Cette première prise de parole publique intervient après une visite de la Cédéao, qui avait réclamé la publication des résultats, tout comme l’opposition et la société civile. Le président de la Céni, Npabi Cabi, présent mais silencieux après cinq jours de détention, n’a pas répondu aux questions de la presse, alimentant les soupçons de pressions de la junte.
L’opposition conteste fermement cette version. Elle affirme que les procès-verbaux existent toujours, chaque candidat en possédant une copie, et accuse la Céni de communiquer sous contrainte. Fernando Dias, candidat réfugié à l’ambassade du Nigeria et qui revendique la victoire, assure que les données peuvent être comparées et compilées.
Sept organisations de la société civile ont signé un pacte exigeant le retour à l’ordre constitutionnel et la publication des résultats.
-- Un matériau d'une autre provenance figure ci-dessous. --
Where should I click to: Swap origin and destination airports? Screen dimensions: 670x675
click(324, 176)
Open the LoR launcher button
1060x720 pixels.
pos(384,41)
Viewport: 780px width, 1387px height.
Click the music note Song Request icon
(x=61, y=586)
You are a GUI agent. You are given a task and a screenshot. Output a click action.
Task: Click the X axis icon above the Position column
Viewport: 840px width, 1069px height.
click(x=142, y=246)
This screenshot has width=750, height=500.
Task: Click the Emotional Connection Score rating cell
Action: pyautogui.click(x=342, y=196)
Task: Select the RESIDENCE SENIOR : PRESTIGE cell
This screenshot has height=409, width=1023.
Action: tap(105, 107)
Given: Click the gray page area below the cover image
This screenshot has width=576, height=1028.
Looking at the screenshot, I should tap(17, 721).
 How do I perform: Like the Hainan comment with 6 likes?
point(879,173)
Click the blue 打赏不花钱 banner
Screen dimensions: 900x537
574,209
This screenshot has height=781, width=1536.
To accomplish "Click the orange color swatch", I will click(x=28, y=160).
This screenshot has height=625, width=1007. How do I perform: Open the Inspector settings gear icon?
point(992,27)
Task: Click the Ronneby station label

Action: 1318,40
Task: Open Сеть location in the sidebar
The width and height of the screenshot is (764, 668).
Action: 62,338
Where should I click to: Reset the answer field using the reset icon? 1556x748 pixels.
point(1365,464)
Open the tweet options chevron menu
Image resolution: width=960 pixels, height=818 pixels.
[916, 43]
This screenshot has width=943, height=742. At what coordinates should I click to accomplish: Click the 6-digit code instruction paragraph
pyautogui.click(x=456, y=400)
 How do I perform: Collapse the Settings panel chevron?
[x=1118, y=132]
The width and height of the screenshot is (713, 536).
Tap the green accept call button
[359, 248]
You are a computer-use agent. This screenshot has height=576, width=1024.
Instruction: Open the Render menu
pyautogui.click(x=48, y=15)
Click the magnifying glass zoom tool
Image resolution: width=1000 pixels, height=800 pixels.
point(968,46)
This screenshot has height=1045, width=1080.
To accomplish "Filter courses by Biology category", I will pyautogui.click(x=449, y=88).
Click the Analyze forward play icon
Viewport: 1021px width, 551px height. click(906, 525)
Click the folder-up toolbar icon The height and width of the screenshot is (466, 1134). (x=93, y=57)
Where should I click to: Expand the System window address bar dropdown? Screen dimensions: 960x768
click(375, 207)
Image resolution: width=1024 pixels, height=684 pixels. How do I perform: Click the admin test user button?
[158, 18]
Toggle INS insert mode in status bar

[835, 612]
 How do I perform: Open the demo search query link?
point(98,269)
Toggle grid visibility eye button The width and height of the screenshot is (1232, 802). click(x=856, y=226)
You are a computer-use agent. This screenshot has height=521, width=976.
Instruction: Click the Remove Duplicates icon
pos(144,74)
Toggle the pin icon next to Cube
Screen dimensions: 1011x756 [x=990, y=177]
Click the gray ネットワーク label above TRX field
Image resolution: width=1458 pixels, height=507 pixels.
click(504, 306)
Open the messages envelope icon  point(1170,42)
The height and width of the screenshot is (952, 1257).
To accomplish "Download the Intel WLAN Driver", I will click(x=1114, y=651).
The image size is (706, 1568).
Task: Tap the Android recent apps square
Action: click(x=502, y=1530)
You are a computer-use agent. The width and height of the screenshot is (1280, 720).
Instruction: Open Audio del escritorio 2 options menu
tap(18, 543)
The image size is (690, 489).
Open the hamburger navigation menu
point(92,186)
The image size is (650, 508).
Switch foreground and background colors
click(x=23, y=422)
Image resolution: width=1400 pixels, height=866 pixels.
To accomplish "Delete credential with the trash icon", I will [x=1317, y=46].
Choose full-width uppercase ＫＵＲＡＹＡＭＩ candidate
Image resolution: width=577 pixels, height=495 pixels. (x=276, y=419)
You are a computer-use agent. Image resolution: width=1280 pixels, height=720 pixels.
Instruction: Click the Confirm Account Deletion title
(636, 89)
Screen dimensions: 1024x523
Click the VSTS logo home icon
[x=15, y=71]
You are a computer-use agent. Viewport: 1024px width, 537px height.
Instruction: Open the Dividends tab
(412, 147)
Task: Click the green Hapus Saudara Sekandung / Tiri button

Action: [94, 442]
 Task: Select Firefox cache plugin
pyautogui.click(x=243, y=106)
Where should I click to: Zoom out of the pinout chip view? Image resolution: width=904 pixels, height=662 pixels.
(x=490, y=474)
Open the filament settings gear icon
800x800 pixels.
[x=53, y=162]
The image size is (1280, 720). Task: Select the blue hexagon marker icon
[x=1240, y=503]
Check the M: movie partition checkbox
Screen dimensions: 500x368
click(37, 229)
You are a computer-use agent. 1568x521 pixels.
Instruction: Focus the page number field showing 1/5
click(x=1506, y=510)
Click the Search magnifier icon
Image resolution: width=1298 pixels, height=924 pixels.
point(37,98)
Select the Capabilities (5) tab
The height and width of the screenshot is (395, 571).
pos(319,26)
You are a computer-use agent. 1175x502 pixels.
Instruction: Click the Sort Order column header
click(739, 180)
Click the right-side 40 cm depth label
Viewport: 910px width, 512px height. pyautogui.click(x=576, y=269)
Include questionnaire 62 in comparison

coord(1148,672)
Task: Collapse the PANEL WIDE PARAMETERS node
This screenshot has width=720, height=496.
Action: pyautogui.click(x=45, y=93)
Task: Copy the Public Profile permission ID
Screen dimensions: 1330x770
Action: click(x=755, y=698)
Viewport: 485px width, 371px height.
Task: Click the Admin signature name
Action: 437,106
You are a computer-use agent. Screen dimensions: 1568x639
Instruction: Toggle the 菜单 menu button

Pendant ce temps, le gouvernement de transition a tenu son premier conseil des ministres.
La Cédéao, qui n’a pas obtenu la libération de tous les détenus, examinera la situation le 14 décembre. Parmi les personnes toujours retenues figurent l’opposant Domingo Simoes Pereira et plusieurs cadres du PAIGC. Fernando Dias, lui, bénéficie désormais de l’asile politique accordé par le Nigeria.